EXTRACT PROVIDED:
Start of Block

This paper proposes a method to train diffusion models under settings with limited training data.
The suggested method includes several modifications to the standard diffusion model, including:
- Learning diffusion in an embedding space (that comes from a pre-trained VAE model),
- Applying penalty for producing bad samples (OOD regularization), and
- Applying a combination of data augmentation techniques in the embedding space.
Each of these components exists already, but the specific application of the combination of components to training diffusion models with limited-data is novel, and the problem is of importance.
The method is evaluated against a baseline diffusion model and shown to perform better based on various metrics, including FID score.
Several ablation studies are also presented to systematically evaluate the different components of the proposed method.
Update after rebuttal
Keeping same rating. Partially satisfied with some answers, not satisfied with answer to Q5 which I feel is important.
给作者的问题
- What is novel about the theoretical insight given over the already published insight that is referred to in the paper?
- How is the performance affected if the VAE model is trained on a very different domain (not natural images, e.g.)?
- How does the performance compare with the transfer learning methods, if the initial diffusion model is trained on the same dataset that the VAE is trained on?
论据与证据
Claim 1: The authors claim to be providing a novel theoretical insight into training with limited samples “We are the first to propose the novel theoretical insight for diffusion models that the total denoising score matching error is affected by two factors, i.e., denoiser function hypothesis space and the number of training samples”.
I find this insight to not be novel. This is already a well established insight from the paper referred to by the authors. The authors are simply interpreting the statement in their context - this is also not novel because the insight relates to learning of any function using empirical risk minimization, which is trivially applicable to almost any neural network method including this one.

End of Block

INFORMATION SHOWN:
Start of Block

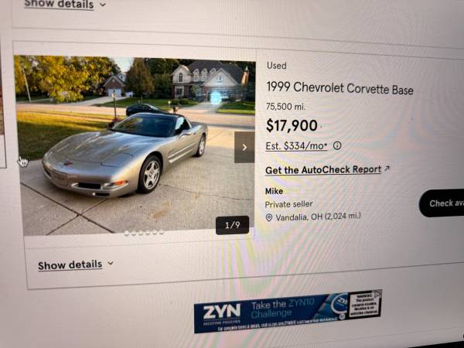464x348 pixels.
Task: Click the external arrow after AutoCheck Report
Action: click(x=387, y=169)
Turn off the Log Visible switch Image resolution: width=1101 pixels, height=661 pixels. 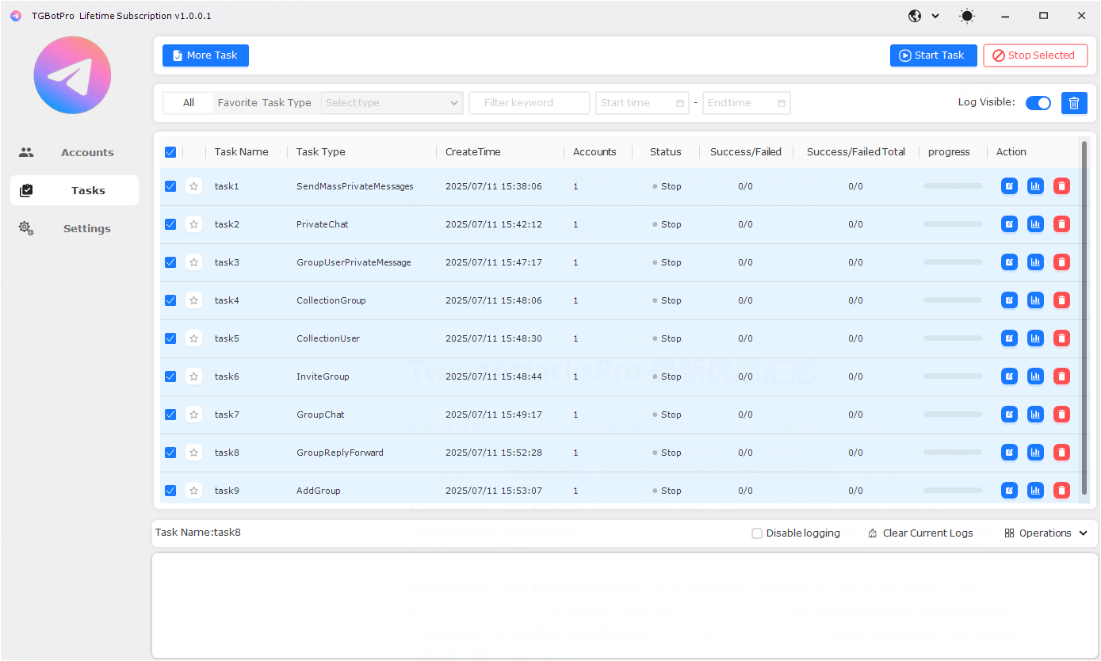[x=1038, y=103]
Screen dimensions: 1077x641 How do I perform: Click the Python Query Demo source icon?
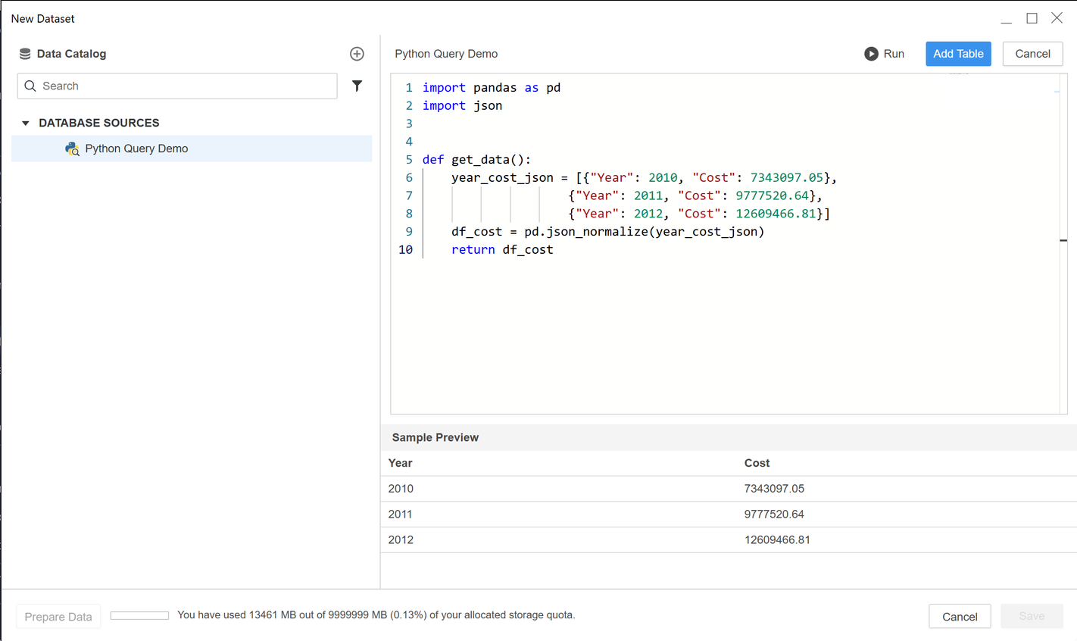pyautogui.click(x=72, y=149)
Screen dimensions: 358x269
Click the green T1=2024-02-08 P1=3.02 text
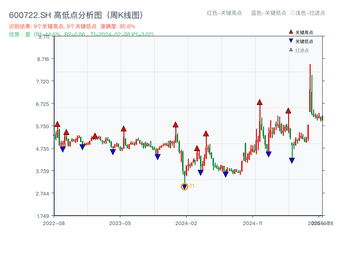coord(124,34)
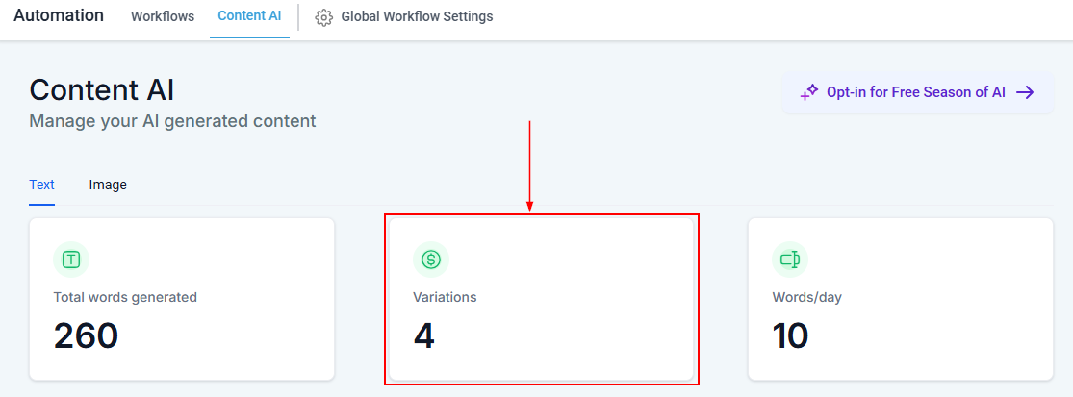Click the green T icon for total words
Image resolution: width=1073 pixels, height=397 pixels.
point(71,259)
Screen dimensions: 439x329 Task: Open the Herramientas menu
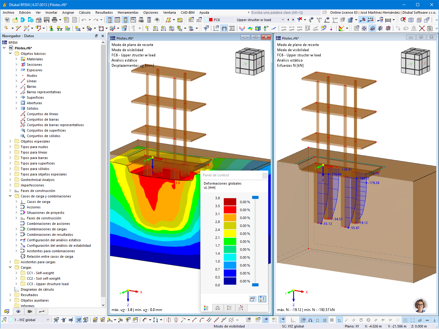coord(128,12)
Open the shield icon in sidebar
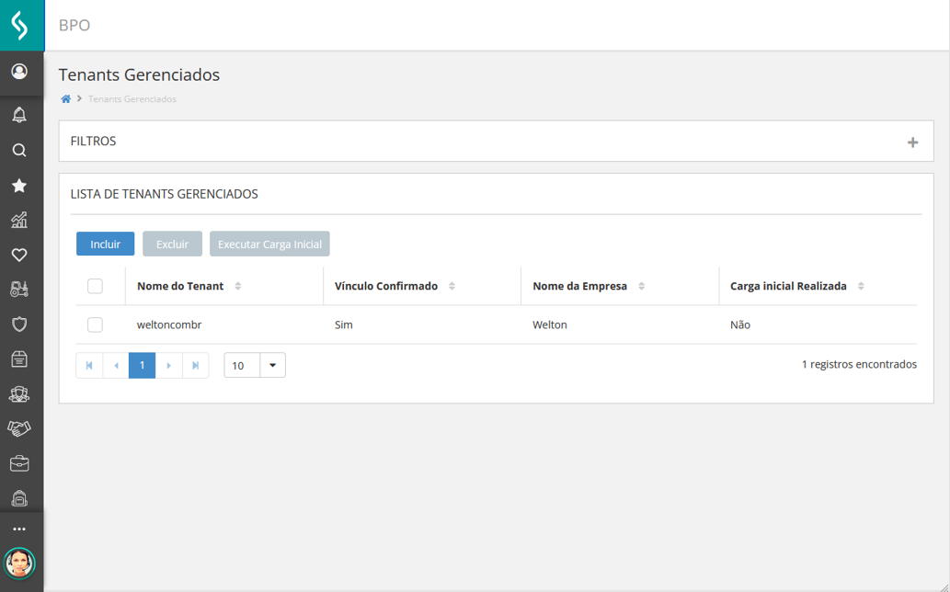Image resolution: width=950 pixels, height=592 pixels. tap(19, 324)
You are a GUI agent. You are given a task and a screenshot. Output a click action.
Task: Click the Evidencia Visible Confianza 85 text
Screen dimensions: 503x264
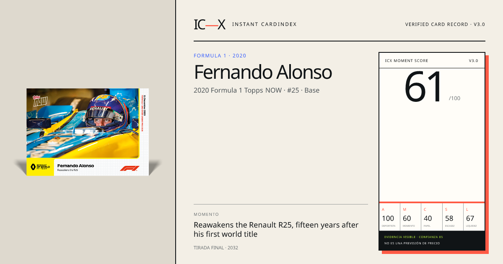point(413,237)
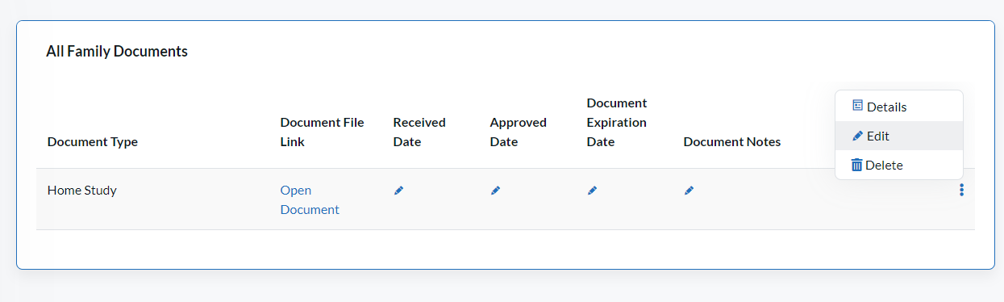Click the Document File Link column header

[322, 132]
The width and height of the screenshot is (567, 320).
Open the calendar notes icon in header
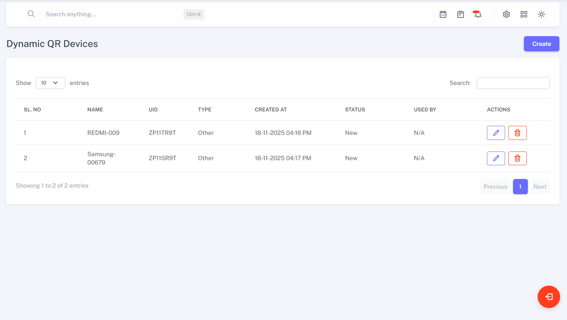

End of Block

PROMPT A: List every modification to the standard diffusion model that the review attributes to the proposed method.
PROMPT B: According to the review, which metric is named among those on which the method performs better than the baseline diffusion model?
PROMPT C: Condense the paragraph of the review that begins "I find this insight to not be novel" into two sentences, keeping its main points.
The rows were taken from a different source than the review.

TASK SOLUTION A:
- Learning diffusion in an embedding space that comes from a pre-trained VAE model
- Applying a penalty for producing bad samples (OOD regularization)
- Applying a combination of data augmentation techniques in the embedding space

TASK SOLUTION B: The FID score.

TASK SOLUTION C: The reviewer finds the claimed insight not novel, since it is already well established in a paper the authors cite and the authors only interpret it in their own context. That interpretation is not novel either, because the insight concerns learning any function by empirical risk minimization and so applies trivially to almost any neural network method, including this one.